SHORT TASK:
Rewrite the material below, swapping "Choose" for "Select" and changing nothing else. Omit the pictures from your answer.

DATA ENTRIES:

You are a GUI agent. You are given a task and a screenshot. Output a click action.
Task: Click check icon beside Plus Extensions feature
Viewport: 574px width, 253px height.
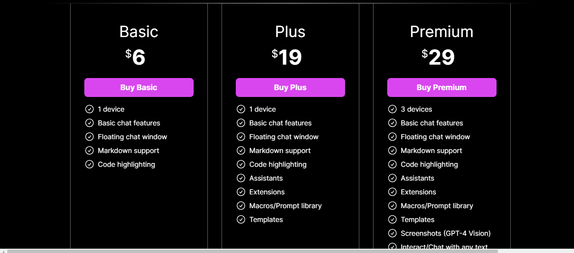coord(241,192)
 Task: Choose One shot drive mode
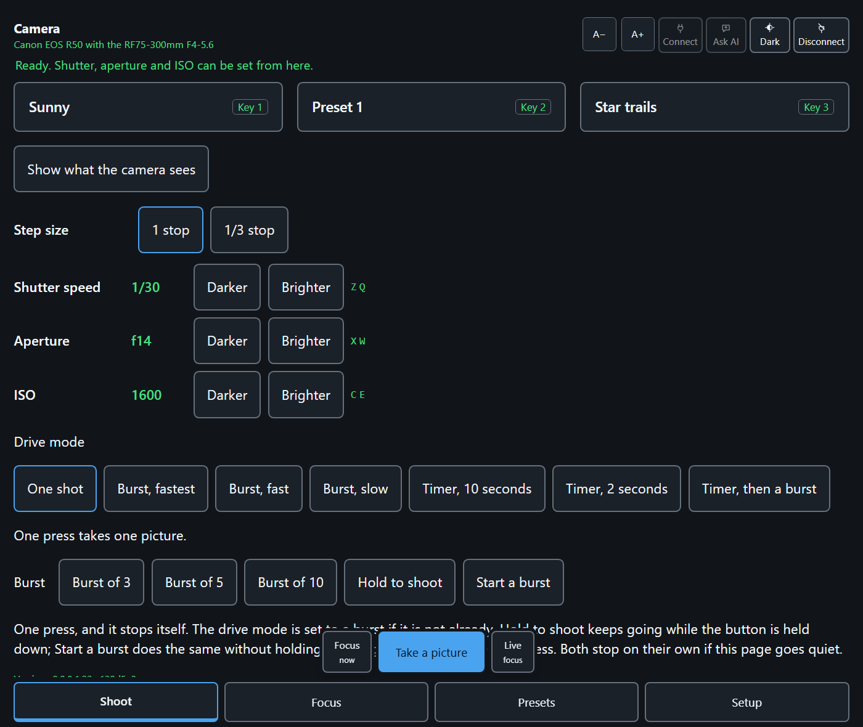(x=55, y=489)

RESPONSE TO THE EXERCISE:
You are a GUI agent. You are given a task and a screenshot. Output a click action.
Task: Click check icon beside Plus Extensions feature
Viewport: 574px width, 253px height.
coord(241,192)
 Task: Select One shot drive mode
(x=55, y=489)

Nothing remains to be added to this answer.